### WORK REQUEST
Find and copy each line in the material below where the string "click" occurs.

---*---

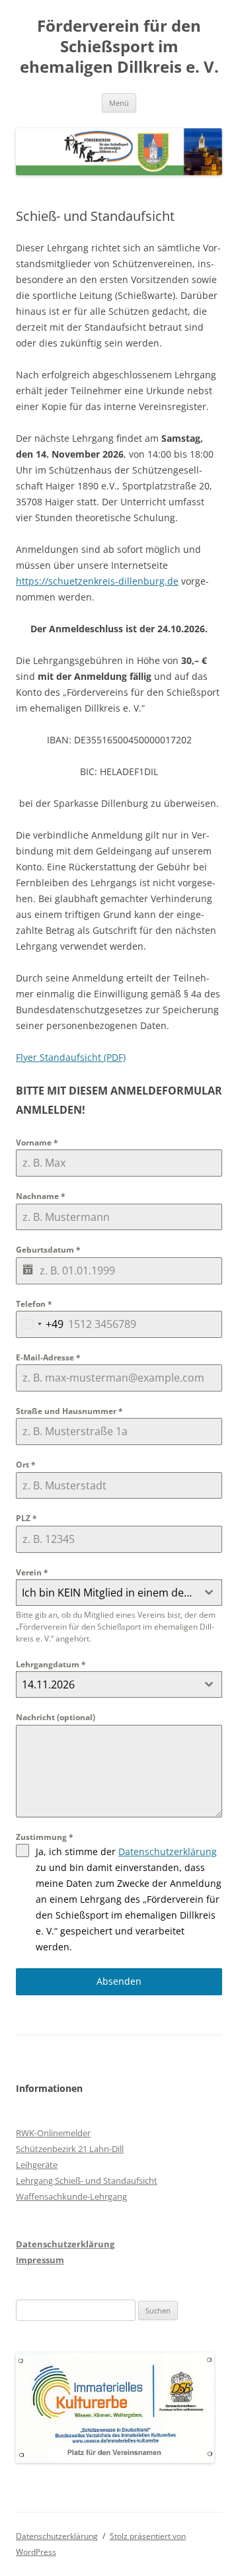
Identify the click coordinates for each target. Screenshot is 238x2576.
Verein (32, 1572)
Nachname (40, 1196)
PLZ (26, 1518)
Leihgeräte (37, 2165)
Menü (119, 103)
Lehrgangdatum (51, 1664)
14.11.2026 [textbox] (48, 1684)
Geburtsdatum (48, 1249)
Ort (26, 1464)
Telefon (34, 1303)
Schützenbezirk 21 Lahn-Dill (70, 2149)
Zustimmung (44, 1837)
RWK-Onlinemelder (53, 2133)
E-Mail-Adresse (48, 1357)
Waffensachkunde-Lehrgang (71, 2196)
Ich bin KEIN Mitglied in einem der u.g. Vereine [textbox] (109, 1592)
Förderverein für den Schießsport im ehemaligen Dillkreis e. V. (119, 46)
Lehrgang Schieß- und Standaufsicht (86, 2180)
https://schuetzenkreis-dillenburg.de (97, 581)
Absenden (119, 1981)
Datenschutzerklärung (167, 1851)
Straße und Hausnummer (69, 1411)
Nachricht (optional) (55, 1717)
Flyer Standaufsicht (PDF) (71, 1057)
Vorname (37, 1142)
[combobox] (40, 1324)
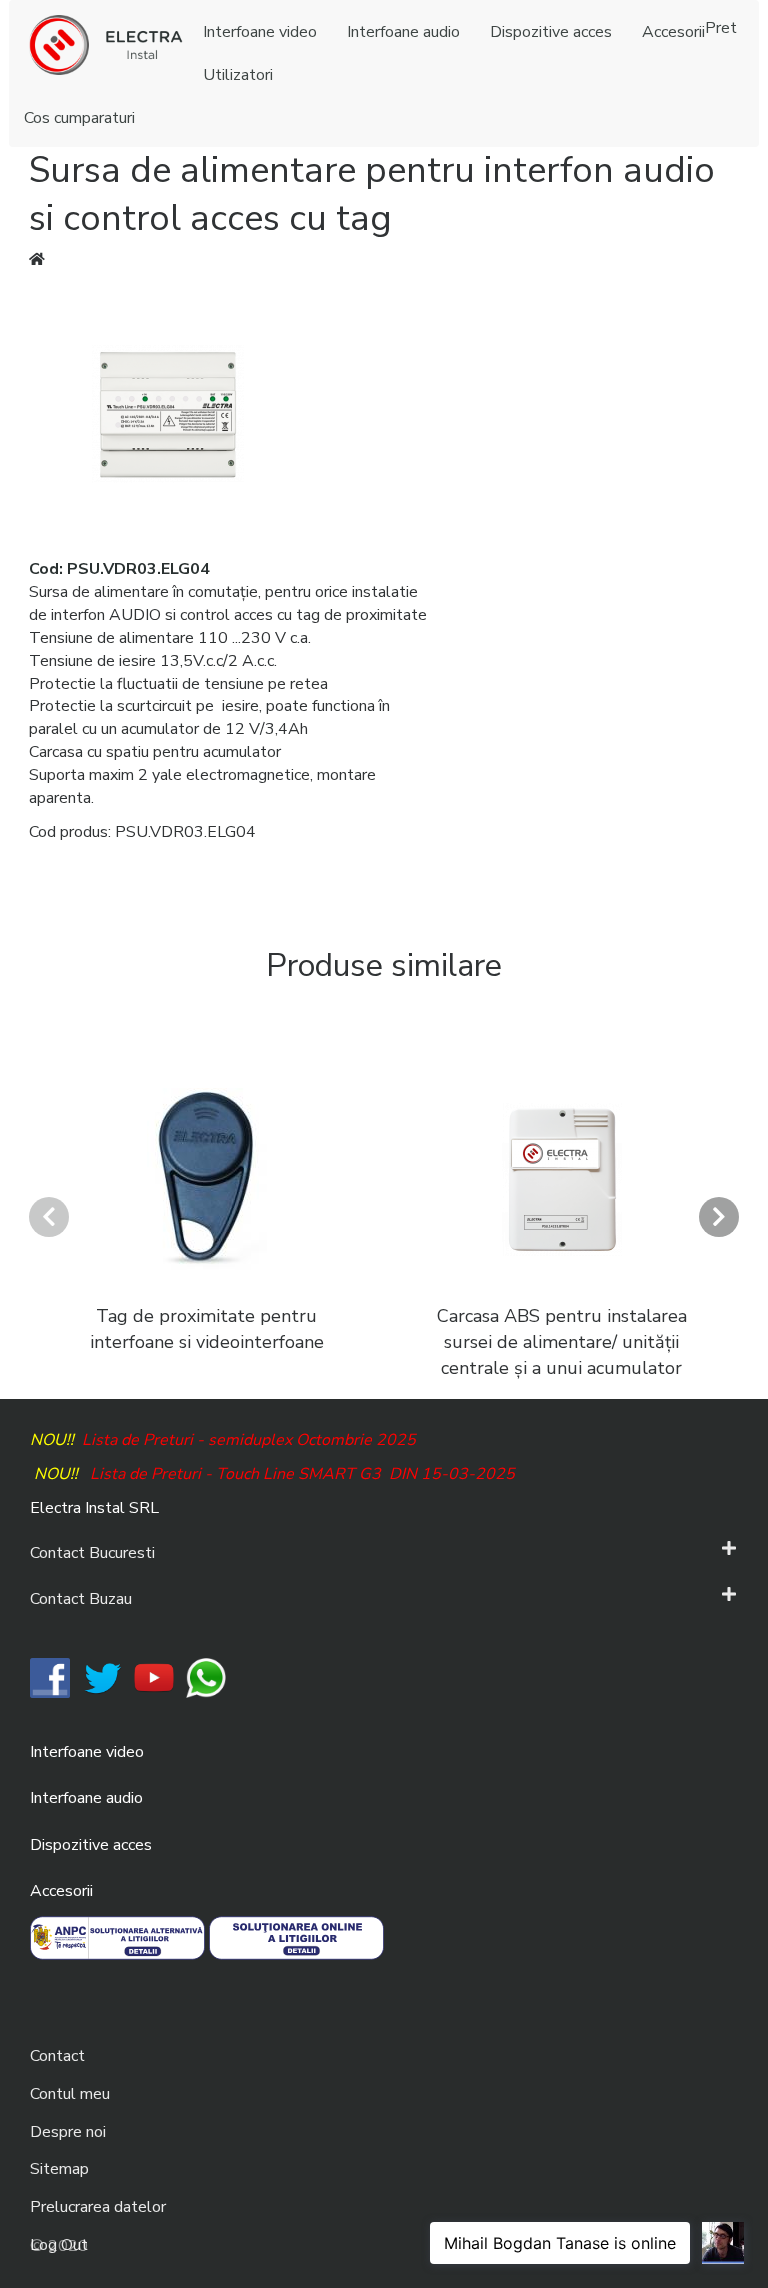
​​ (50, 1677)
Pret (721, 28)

---*---

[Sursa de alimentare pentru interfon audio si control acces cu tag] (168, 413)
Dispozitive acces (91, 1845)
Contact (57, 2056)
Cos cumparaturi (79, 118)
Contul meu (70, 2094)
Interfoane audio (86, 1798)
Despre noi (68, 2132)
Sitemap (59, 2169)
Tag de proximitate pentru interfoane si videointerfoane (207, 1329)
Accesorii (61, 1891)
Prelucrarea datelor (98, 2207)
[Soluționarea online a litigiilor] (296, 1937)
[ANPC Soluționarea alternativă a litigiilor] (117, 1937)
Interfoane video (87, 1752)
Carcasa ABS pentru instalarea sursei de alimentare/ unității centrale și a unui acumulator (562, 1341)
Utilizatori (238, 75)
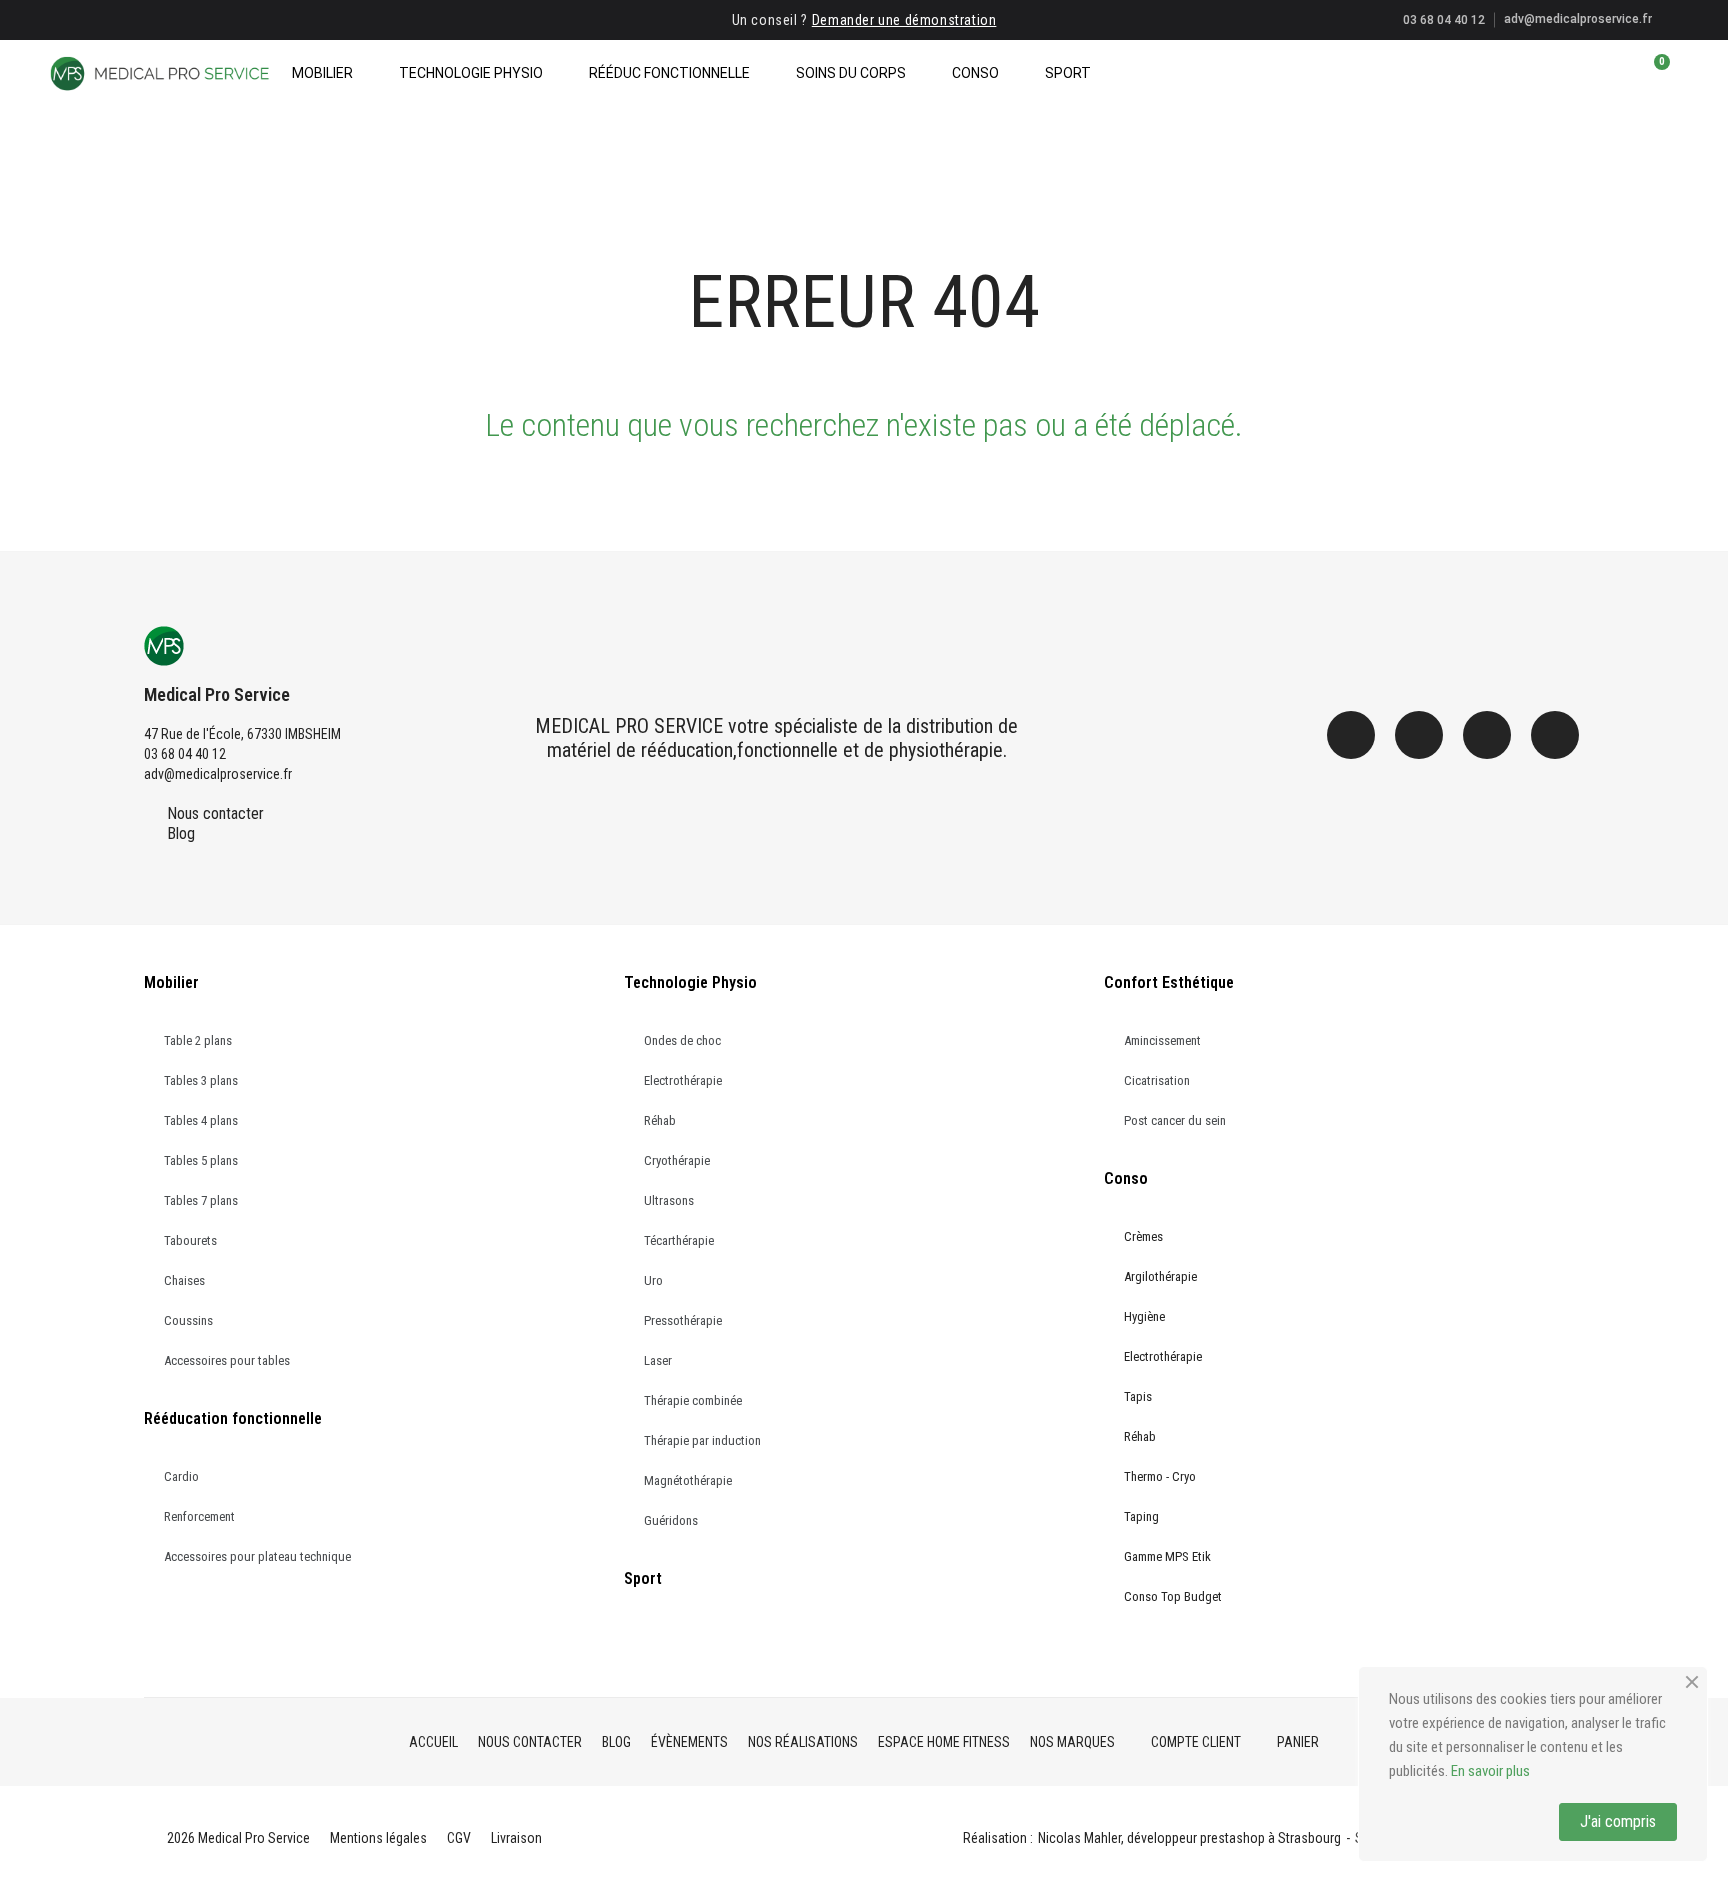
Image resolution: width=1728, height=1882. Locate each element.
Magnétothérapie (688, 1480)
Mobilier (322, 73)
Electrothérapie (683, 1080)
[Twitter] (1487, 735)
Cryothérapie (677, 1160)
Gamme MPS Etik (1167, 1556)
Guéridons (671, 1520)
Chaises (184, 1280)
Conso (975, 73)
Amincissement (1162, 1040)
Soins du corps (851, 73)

---*---

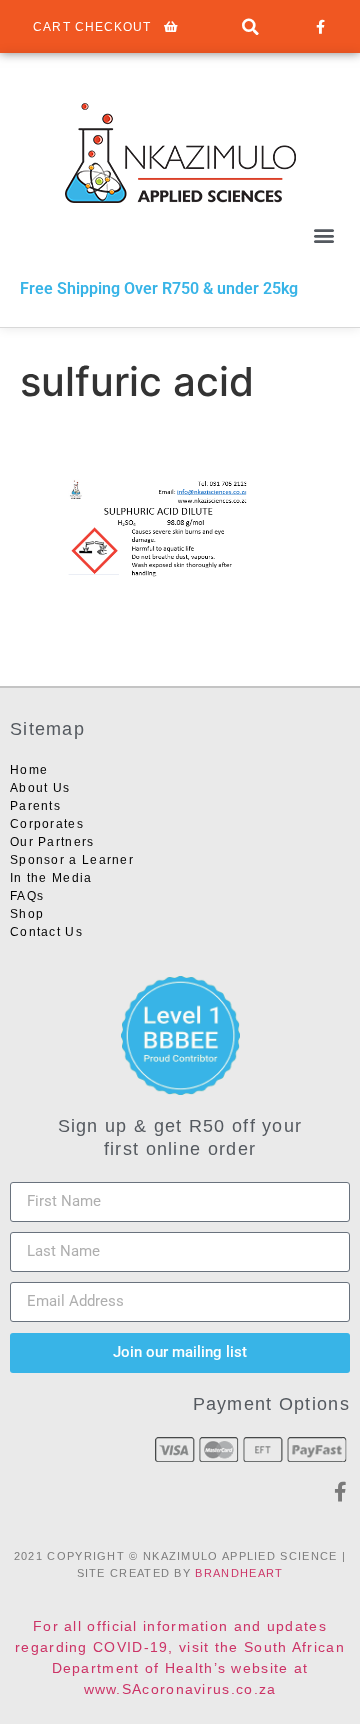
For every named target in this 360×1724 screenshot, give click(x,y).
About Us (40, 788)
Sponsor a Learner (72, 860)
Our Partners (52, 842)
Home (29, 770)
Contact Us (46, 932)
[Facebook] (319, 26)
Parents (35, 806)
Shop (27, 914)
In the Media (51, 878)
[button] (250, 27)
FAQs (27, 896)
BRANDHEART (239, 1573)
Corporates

---*---

### ANSWER TO THIS PROBLEM
Identify the click coordinates for each target. Screenshot is 238x2576.
For every named target in this 360×1724 screenshot, give click(x,y).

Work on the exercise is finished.